→ Information shown
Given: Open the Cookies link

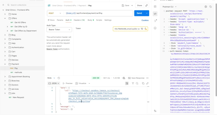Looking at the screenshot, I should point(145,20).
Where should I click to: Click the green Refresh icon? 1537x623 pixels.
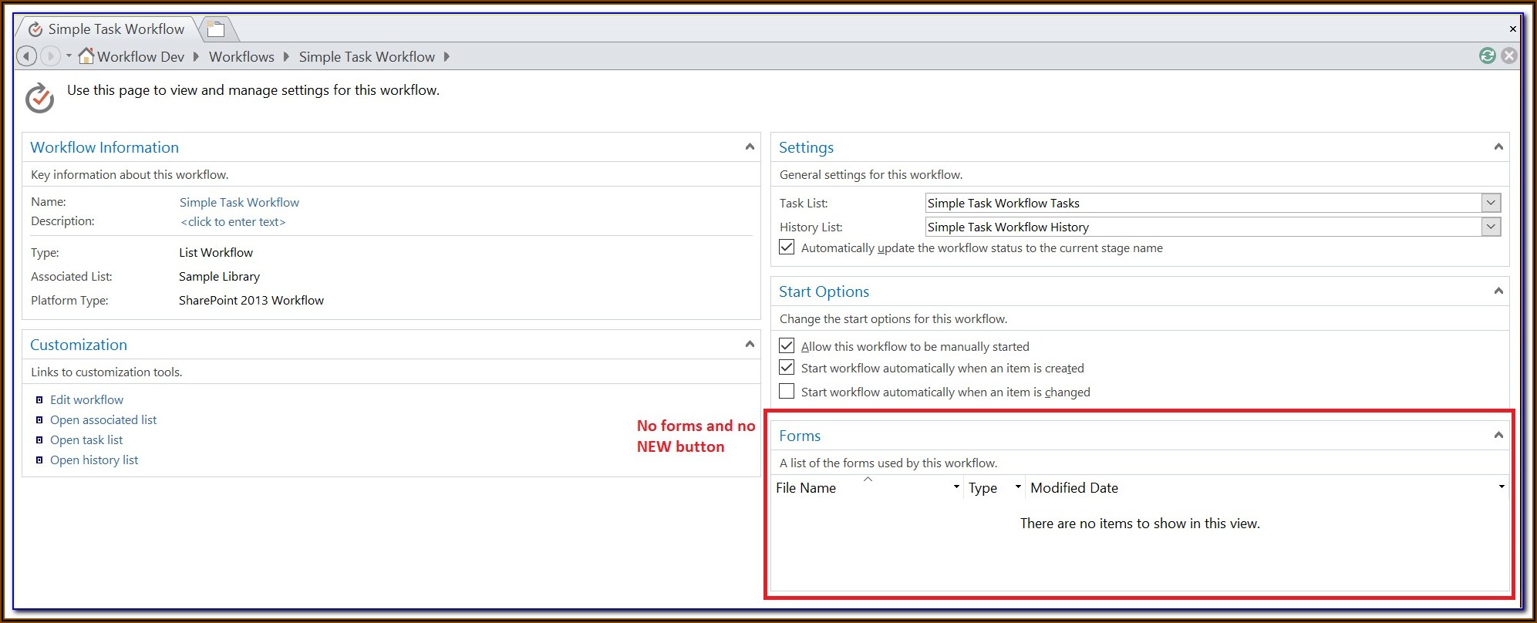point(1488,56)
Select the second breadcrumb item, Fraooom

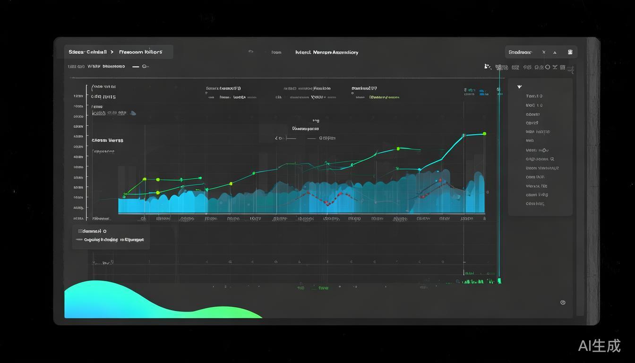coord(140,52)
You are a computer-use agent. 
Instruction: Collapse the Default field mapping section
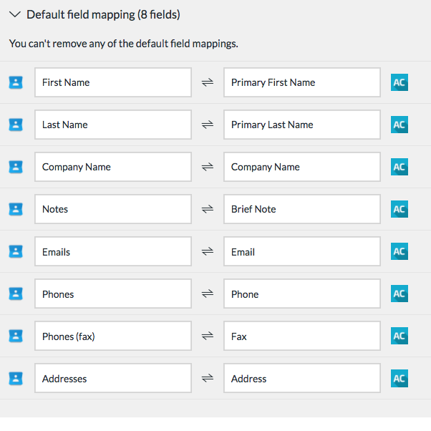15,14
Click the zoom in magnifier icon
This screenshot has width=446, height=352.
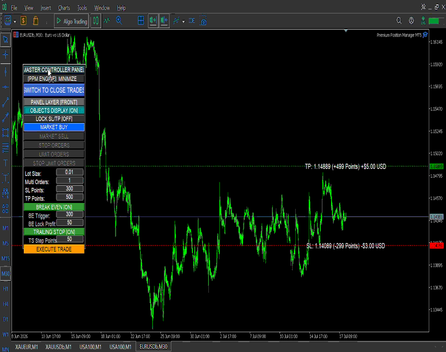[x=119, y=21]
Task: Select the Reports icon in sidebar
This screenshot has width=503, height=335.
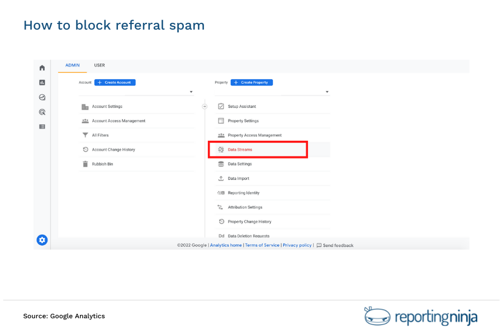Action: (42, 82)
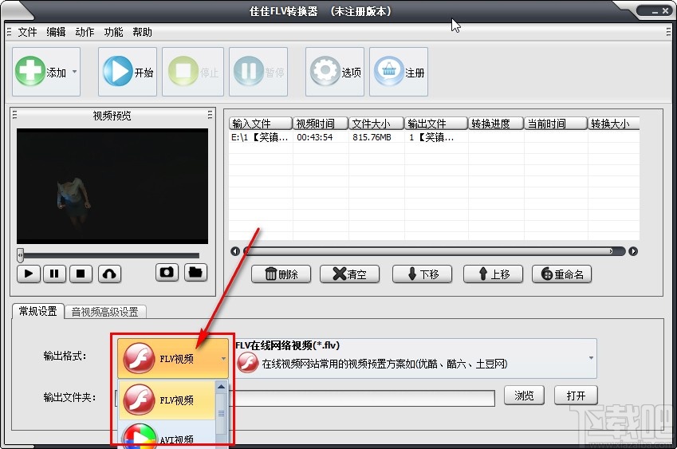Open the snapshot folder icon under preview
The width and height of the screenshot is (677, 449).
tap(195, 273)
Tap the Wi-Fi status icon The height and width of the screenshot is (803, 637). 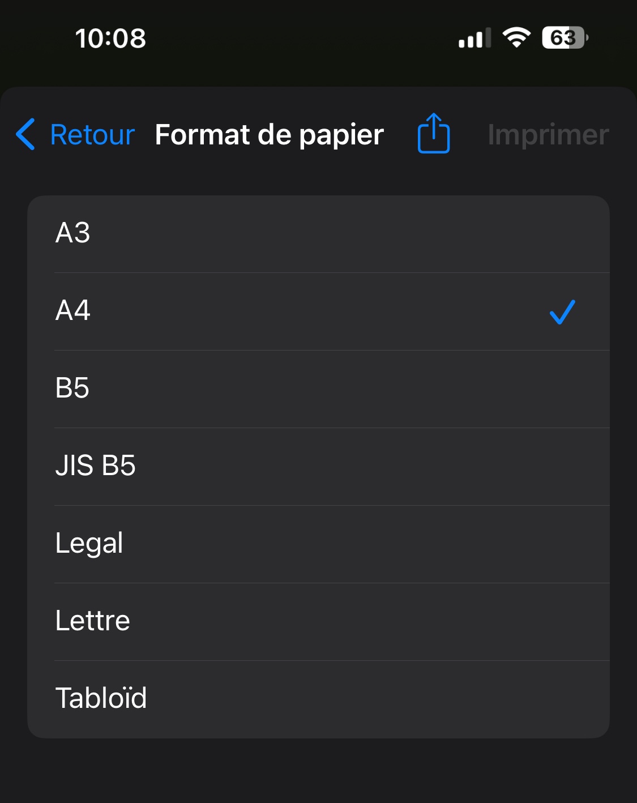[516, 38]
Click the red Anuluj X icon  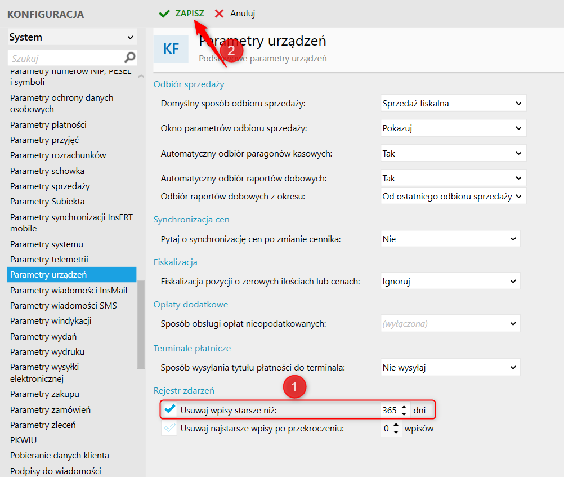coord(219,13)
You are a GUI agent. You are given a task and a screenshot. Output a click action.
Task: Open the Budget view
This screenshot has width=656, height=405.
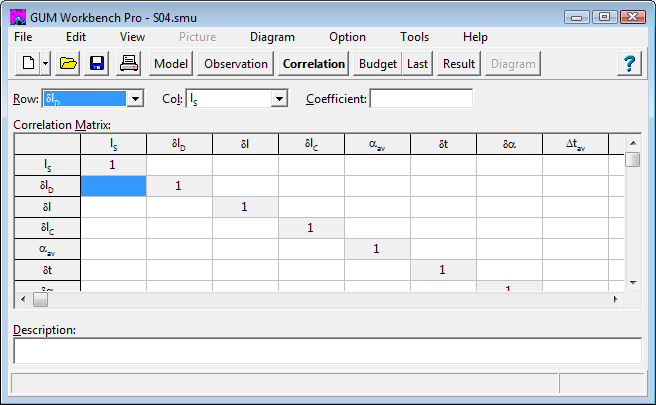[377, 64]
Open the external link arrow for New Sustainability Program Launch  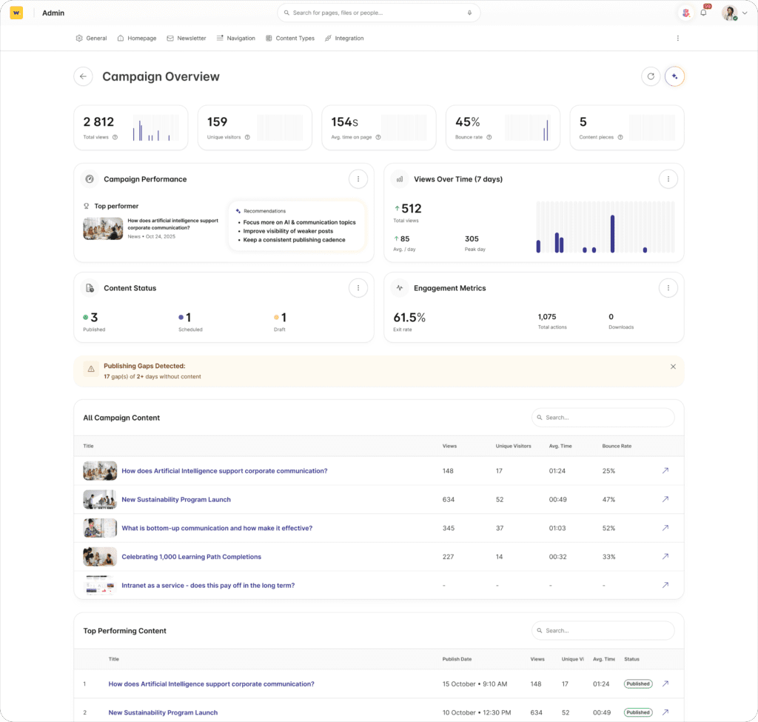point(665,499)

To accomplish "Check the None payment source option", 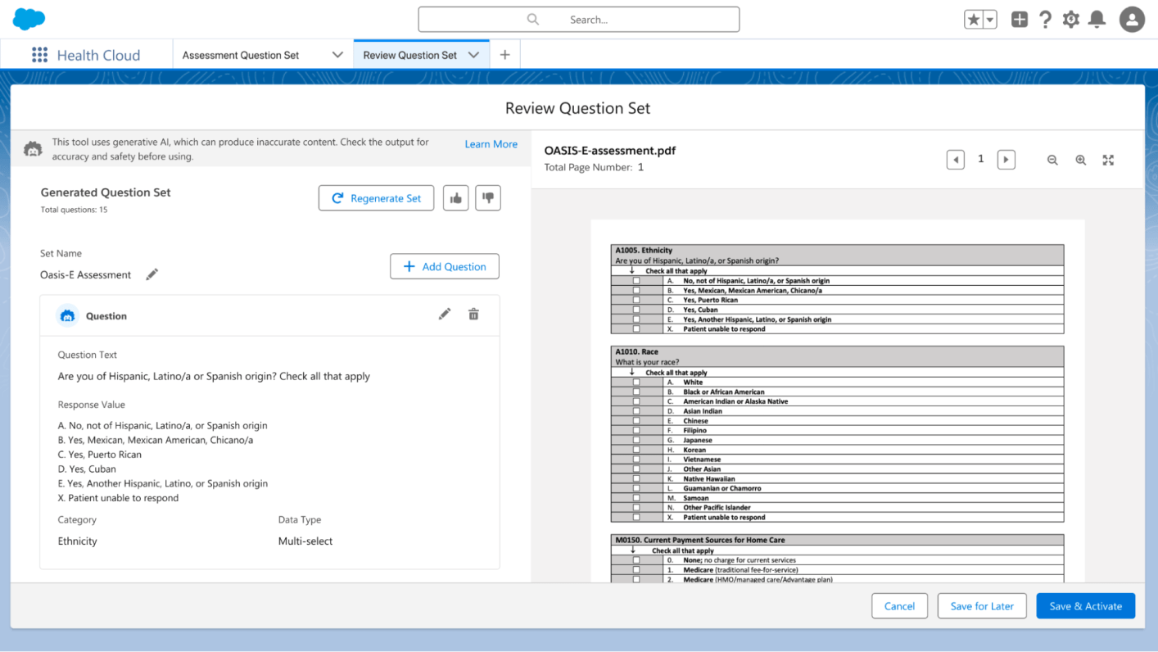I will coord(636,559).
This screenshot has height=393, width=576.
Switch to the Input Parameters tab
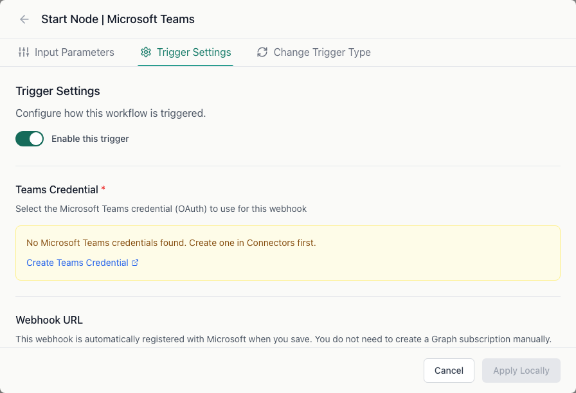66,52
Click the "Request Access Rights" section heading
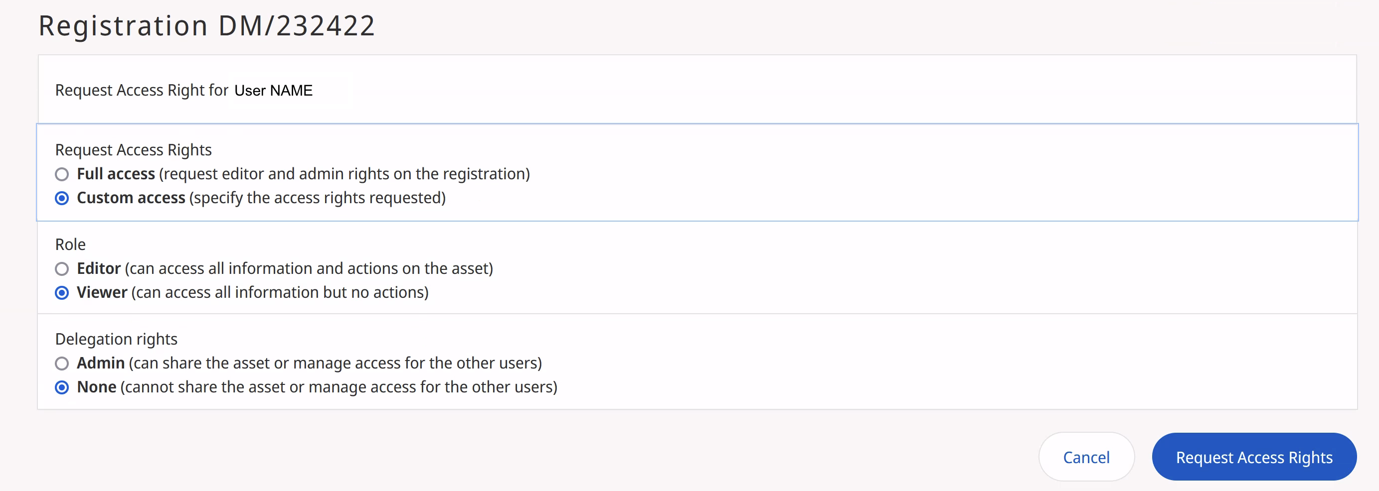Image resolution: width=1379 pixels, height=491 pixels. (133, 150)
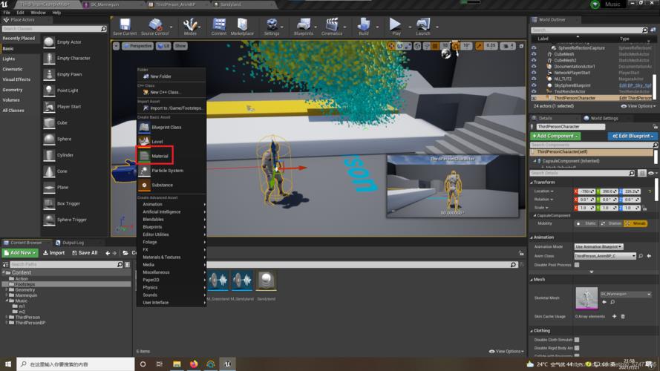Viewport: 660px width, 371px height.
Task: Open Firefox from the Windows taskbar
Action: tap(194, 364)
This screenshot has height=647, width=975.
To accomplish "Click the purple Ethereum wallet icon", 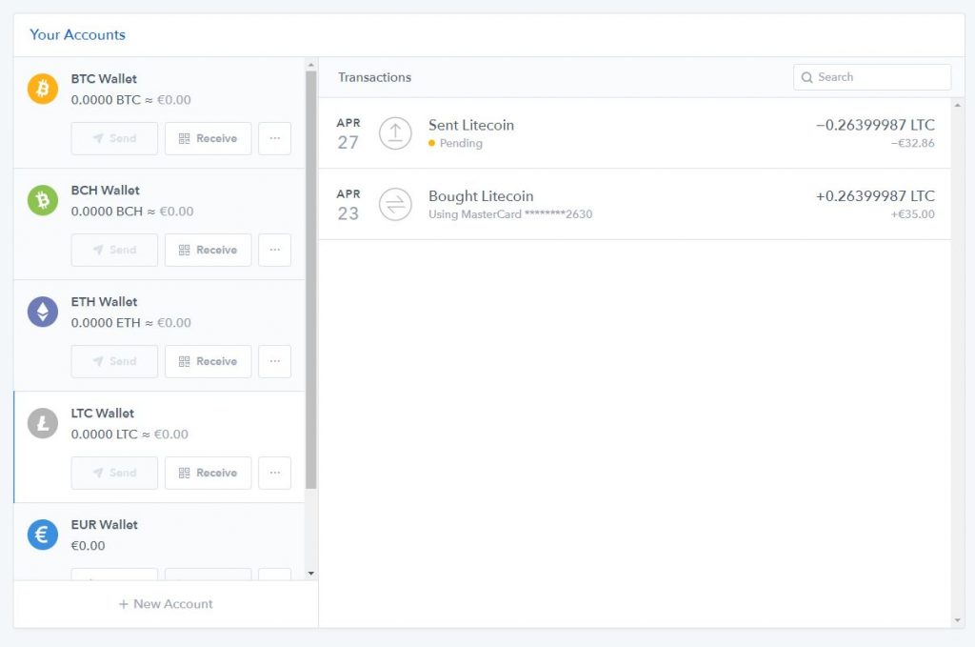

→ Exercise aim
Copy out exactly, without any pictures, the lines above that begin at the one with "This screenshot has height=647, width=975." and end at the last line of the listing.

→ Exercise response
This screenshot has height=647, width=975.
To accomplish "Click the purple Ethereum wallet icon", 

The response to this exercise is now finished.